Some more rambling notes on Joseph Smith and how he's influenced me
autobiographical notes that might be of interest to no one but me
Due to recent events and conversations, some described here, I found myself thinking about how exactly mormonism and Joseph Smith influenced my life. Because there was another surge of interest in the article I wrote about it two years ago (which is still my most widely read, and most commented piece on this whole blog, which is funny to me), I read it again after a long, long time, and while I still agree with myself from back then, it was also about midway through my active interest and engagement with the topic. By this I mean, reading, thinking, praying on it all. I was still learning, and everything was still settling (I think the enthusiasm of novelty can be felt in the article). Thus, naturally, and in many ways, the article is hopelessly outdated, and it makes me cringe a little.

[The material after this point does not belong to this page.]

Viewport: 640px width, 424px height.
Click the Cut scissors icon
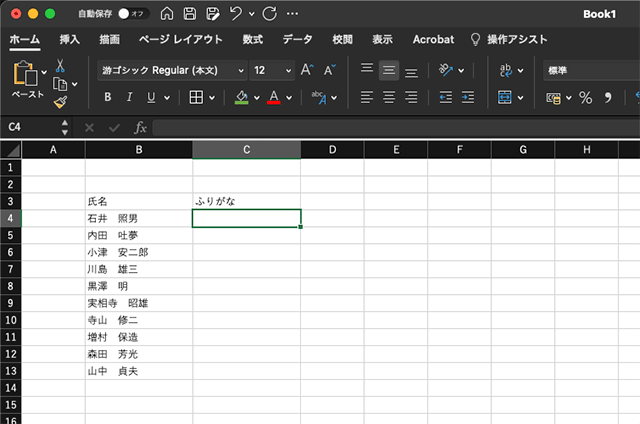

For one, I framed it as an open letter to christian esoterists. I guess I remember why, but it just seems a little stupid and ridiculous now. I didn’t immediately know why it seemed stupid and ridiculous and why it made me cringe, but I reasoned back, and I know now. It’s because Joseph Smith was the one who freed me from perennialism and esoterism. After mormon ideas had settled in my mind and heart, I no longer needed any of that esoteric stuff, not as a ‘doctrine’ at least. I could incorporate everything that I thought true from it, as from everything that came before, but I didn’t need it as an umbrella anymore, or as a label, or consider myself part of it (whatever it is, which is awfully hard to define anyway). I suppose some people might say some of my interests (or even the way I live) have some things that might be called ‘esoteric’ or ‘occult’ (though that other, latter stuff was of very small interest to me throughout, I never wanted to do ceremonial magic or any thing of the sort). I mean stuff like having a magical worldview, living and behaving with the knowledge that all things are alive, and purposeful. I suppose that’s true. But ‘esoterism’ as a doctrine or group or ideology, really has not much to do with it at all. Whereas Joseph Smith very much does. Encountering him was fundamental in filling my life with magic, it made it real, instead of only a thing of the mind, which in many ways it was with perennialism and all those related ideas, as well as with church doctrine. To put it in a rather quaint way, I really didn’t know Jesus or Mary or the Father until I encountered Joseph Smith and engaged with him. In many ways, even while fully engaged in churches and everything else, gods and saints and spirits were less than real, not more than, which they are now in my heart and mind and flesh. It didn’t really shape the way I lived, except by the following of rules, but this is an artificial thing, and I always felt it as artificial. And now it’s natural, and becoming more so.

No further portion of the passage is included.